Oldenburg Milch macht müde Männer munter: Der Werbespruch aus den 1950er Jahren gilt als Volksweisheit. Allerdings gibt es Menschen, die dieser Botschaft nichts abgewinnen können. Sie bevorzugen eine vegane Ernährung ohne tierische Produkte – und es werden immer mehr.

Vor dem Veggiemaid an der Gartenstraße, einem Geschäft mit rein veganem Sortiment, haben einige von ihnen an diesem Sonnabend einen Infostand aufgebaut. Zur bundesweiten Aktionswoche „Sag nein zu Milch“ mehrerer Tierrechtsgruppen werben sie für alternative Nahrungsmittel. „Viele glauben, dass sie als Veganer auf alles verzichten müssten“, erzählt Geschäftsinhaberin Stefanie Coors. Dabei gebe es z.B. Reismilch, Hafermilch, Sojamilch – die Palette sei lang. „Bei Kuhmilch bekommt man dagegen nur Halbfett- und Vollmilch.“

Gianna (20) und Gesa (17) Genz haben sich derweil einen käsefreien Käsekuchen vom Stand geholt. „Schmeckt ähnlich wie eine normaler Käsekuchen“, meint Gesa.

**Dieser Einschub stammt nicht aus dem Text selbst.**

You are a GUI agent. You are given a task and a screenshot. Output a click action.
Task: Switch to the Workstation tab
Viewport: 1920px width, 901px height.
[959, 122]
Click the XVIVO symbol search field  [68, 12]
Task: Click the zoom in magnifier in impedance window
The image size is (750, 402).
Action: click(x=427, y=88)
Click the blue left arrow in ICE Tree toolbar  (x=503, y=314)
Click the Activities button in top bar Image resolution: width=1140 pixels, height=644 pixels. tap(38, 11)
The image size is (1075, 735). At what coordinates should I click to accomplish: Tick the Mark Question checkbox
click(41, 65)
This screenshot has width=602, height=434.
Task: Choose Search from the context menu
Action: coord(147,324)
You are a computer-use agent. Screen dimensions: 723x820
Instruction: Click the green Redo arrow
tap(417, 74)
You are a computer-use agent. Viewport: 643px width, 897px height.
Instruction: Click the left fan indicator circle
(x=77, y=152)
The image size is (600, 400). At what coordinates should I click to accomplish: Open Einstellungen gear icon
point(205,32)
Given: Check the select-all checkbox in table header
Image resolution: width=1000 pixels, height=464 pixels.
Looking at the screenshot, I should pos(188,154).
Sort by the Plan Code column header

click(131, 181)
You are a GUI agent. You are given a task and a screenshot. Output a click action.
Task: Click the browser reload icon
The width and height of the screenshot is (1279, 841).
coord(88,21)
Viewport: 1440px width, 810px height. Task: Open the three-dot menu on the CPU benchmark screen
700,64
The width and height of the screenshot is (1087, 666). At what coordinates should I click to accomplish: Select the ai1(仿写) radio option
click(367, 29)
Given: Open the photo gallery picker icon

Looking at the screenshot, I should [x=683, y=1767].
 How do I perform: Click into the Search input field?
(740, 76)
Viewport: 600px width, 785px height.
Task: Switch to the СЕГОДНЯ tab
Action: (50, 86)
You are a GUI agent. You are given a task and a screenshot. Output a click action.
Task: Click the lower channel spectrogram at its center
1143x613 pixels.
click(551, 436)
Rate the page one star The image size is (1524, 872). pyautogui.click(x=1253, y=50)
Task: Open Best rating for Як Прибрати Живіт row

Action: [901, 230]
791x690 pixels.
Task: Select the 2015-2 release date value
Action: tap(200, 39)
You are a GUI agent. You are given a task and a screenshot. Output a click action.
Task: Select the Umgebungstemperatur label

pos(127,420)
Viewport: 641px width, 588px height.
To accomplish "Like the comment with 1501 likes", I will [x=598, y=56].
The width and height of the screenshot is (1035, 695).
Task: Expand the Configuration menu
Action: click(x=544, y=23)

Die ältere der beiden Schwestern Gianna ist selbst seit zwei Jahren Veganerin. „Ich habe vorher schon lange vegetarisch gelebt, aber das war mir irgendwann nicht mehr konsequent genug“, berichtet sie.

Für Tierquälerei halten die Aktivisten jedwede Nutztierhaltung in der Landwirtschaft. Beispiel Milchvieh: Hier kritisieren sie unter anderem, dass Kälber nach der Geburt von der Mutterkuh getrennt werden oder dass Tiere, die nicht mehr genug Milch geben, geschlachtet werden.

Mit den Spendeneinnahmen unterstützen die Organisatoren die Tierschutzstiftung Hof Butenland, wo frühere Milchkühe im „Kuh-Altenheim“ aufgenommen werden.